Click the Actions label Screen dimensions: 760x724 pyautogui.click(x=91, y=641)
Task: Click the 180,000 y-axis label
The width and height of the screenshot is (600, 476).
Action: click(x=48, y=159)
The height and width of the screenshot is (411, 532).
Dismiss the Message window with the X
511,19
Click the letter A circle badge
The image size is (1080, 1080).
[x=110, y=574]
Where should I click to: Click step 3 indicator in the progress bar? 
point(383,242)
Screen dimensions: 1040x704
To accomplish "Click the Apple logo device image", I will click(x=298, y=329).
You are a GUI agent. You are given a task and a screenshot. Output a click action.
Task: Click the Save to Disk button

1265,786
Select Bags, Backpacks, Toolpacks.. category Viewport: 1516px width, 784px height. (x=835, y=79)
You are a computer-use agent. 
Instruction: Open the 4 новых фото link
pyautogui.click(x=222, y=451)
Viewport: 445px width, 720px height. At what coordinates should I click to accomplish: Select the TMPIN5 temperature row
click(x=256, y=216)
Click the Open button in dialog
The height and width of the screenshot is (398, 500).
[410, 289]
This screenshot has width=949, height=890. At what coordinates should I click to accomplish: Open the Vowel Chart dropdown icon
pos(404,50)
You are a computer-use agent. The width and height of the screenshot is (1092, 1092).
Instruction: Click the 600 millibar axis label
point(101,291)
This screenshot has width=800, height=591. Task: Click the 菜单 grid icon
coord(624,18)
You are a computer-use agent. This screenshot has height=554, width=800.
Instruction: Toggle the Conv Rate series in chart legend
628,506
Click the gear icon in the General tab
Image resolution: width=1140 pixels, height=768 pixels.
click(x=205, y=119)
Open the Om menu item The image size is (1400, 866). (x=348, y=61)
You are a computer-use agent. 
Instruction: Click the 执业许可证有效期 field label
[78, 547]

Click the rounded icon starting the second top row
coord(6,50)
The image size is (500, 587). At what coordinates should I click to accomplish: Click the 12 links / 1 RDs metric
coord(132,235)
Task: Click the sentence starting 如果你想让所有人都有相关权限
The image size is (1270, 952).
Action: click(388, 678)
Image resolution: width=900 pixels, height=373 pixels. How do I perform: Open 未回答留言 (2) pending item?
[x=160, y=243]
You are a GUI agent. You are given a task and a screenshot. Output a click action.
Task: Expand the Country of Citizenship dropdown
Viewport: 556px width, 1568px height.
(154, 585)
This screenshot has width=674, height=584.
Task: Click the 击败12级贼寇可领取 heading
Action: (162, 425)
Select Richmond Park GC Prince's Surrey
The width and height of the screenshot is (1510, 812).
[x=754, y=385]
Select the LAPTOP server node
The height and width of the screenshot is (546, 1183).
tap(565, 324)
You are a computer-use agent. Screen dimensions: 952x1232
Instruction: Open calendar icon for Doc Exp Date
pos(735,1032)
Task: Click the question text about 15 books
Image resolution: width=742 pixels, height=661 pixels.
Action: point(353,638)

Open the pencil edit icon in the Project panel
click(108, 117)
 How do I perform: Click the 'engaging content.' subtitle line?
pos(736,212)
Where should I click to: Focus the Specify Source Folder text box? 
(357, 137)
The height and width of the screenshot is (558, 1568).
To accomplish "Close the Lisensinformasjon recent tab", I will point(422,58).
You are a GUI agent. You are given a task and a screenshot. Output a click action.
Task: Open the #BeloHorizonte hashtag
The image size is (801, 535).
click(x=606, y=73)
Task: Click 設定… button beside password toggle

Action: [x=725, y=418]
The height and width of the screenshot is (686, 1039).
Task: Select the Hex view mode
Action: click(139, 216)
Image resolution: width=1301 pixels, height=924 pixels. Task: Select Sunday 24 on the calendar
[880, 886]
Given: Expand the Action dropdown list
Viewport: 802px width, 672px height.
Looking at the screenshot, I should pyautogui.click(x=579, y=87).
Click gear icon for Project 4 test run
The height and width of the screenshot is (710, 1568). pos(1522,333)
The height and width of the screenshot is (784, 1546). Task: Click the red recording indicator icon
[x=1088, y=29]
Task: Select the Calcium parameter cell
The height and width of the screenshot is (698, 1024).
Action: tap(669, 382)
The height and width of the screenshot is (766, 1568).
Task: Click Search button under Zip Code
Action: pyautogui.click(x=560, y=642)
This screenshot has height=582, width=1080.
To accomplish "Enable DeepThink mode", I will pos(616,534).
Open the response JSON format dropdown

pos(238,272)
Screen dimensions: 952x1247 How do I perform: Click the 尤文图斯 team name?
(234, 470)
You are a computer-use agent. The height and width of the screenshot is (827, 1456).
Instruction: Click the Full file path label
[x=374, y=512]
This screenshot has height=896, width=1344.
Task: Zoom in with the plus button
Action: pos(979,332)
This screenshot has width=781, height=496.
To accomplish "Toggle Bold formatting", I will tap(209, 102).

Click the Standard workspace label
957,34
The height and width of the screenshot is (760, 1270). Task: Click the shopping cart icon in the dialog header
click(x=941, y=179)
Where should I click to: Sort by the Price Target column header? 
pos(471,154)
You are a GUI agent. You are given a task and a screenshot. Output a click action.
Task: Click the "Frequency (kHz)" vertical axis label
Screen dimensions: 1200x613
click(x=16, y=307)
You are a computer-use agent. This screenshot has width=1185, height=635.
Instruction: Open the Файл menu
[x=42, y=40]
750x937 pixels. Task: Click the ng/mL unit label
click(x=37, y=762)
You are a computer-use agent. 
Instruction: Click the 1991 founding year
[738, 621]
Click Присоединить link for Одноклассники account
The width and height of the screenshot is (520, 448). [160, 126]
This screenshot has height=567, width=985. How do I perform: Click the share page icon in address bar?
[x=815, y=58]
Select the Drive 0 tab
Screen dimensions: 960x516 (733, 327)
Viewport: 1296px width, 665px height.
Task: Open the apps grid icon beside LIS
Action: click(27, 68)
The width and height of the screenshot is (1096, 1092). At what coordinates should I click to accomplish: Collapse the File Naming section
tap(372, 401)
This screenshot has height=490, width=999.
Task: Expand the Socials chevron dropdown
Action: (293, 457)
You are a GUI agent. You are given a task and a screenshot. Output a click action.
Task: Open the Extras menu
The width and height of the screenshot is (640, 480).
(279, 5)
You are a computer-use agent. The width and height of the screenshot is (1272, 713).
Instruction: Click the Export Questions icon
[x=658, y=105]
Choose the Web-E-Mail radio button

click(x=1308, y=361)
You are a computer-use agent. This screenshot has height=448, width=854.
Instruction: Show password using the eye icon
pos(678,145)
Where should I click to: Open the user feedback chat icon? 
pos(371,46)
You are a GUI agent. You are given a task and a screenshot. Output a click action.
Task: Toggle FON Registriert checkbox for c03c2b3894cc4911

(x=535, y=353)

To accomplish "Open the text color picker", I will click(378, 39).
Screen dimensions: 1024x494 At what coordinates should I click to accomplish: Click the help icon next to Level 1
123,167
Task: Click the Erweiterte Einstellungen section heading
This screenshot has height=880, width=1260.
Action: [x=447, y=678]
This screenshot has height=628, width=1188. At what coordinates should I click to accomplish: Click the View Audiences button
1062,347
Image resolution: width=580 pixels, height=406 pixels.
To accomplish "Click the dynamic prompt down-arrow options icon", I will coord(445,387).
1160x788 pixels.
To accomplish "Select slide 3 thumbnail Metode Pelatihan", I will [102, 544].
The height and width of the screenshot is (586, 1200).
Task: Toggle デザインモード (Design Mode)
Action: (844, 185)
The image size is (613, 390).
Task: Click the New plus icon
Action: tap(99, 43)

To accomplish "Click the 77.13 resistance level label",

□ □ □ □ □

Retype, exactly as shown, the lines from the one with "This screenshot has height=628, width=1188." through the end of the records.

→ ANSWER SECTION:
This screenshot has height=628, width=1188. At what coordinates should I click to accomplish: Click the View Audiences button
1062,347
Image resolution: width=580 pixels, height=406 pixels.
To accomplish "Click the dynamic prompt down-arrow options icon", I will coord(445,387).
1160x788 pixels.
To accomplish "Select slide 3 thumbnail Metode Pelatihan", I will [102, 544].
The height and width of the screenshot is (586, 1200).
Task: Toggle デザインモード (Design Mode)
Action: (844, 185)
The image size is (613, 390).
Task: Click the New plus icon
Action: tap(99, 43)

To accomplish "Click the 77.13 resistance level label",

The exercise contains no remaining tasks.